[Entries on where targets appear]
--*--

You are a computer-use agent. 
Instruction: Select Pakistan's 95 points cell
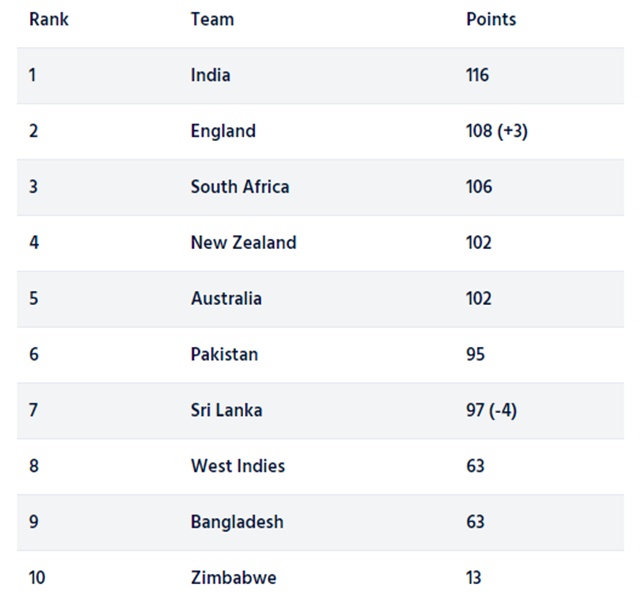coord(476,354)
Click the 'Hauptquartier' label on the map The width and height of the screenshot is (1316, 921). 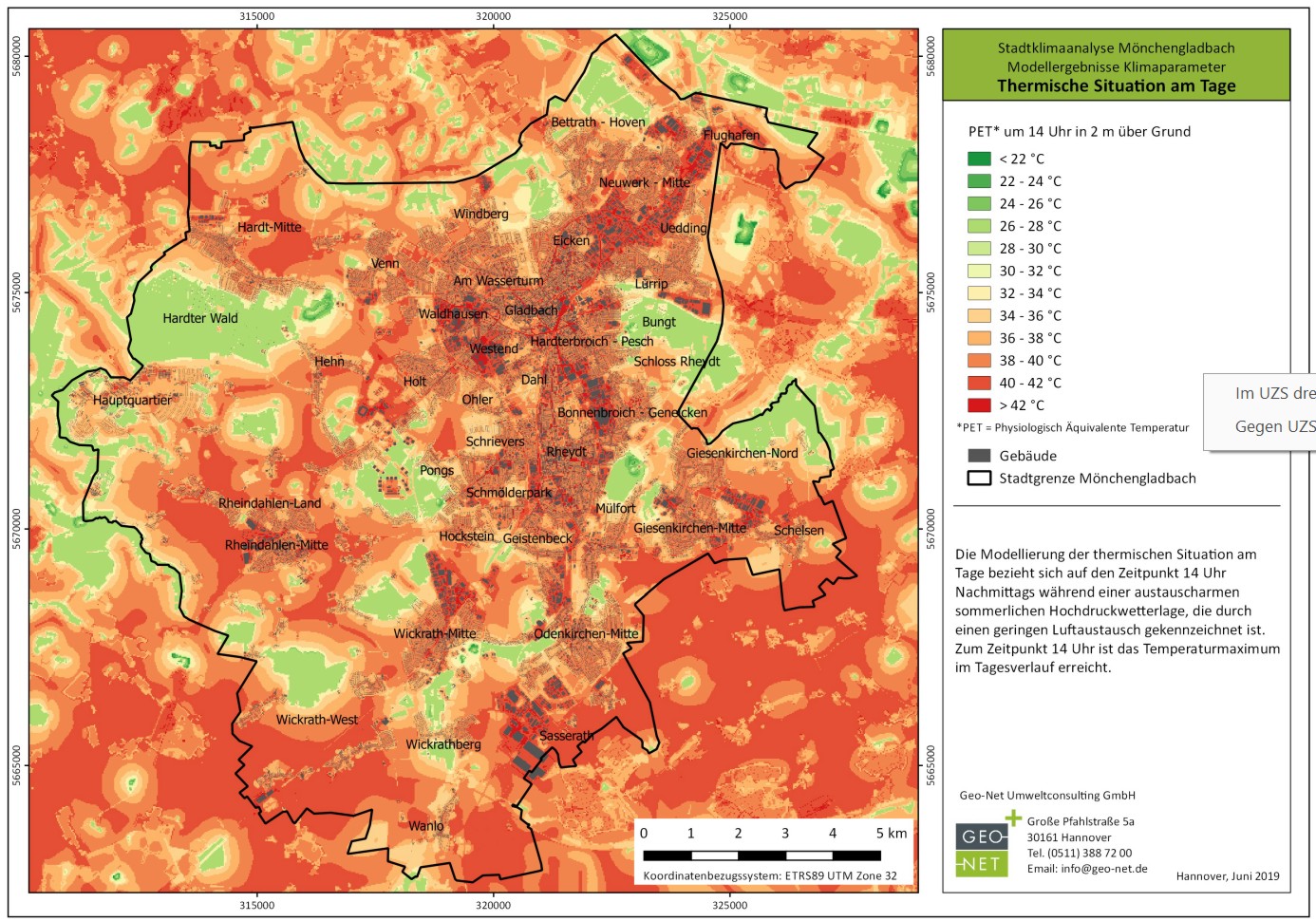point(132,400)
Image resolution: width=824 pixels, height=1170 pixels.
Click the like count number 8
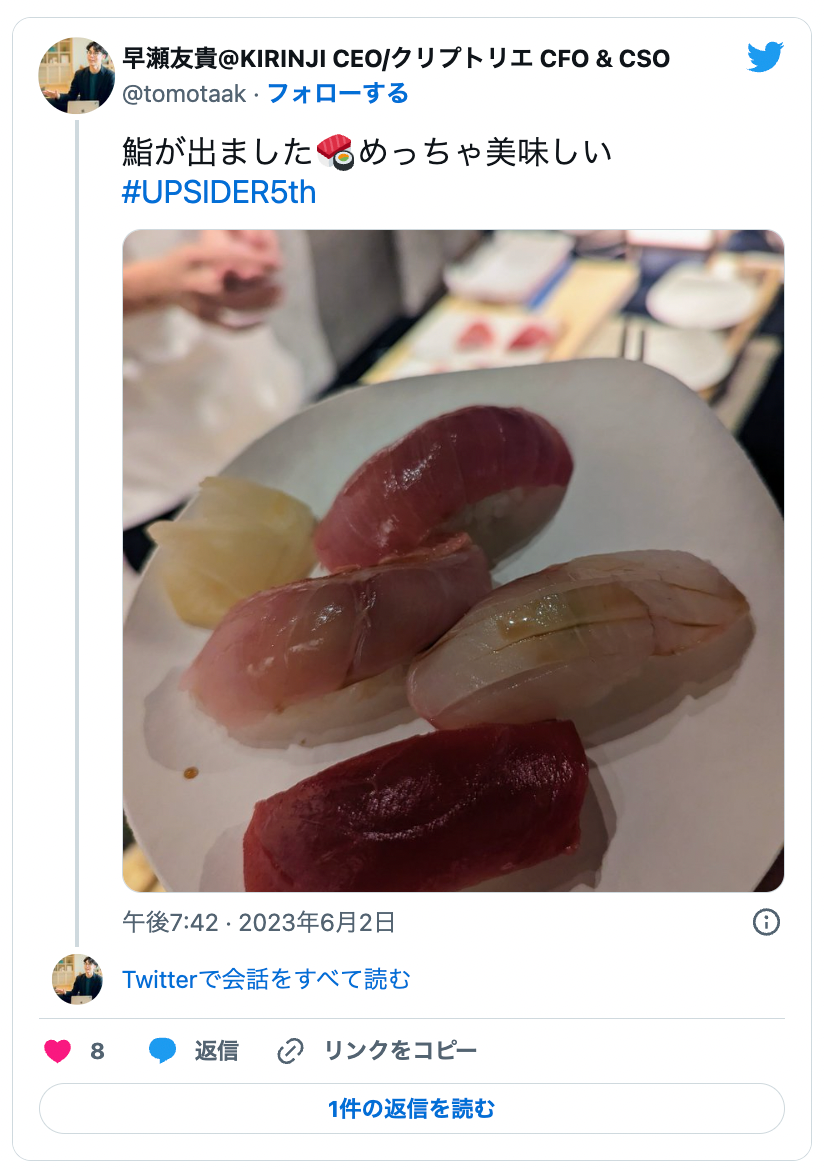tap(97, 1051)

--*--

SHORT PROBLEM: Starting at the line that contains "Image resolution: width=824" and continuing through the end of the entries, write those lines out again with "like count" changed to "reaction count" and everything else left the same. Leave the pictures out of your answer.

TASK SOLUTION:
Image resolution: width=824 pixels, height=1170 pixels.
Click the reaction count number 8
tap(97, 1051)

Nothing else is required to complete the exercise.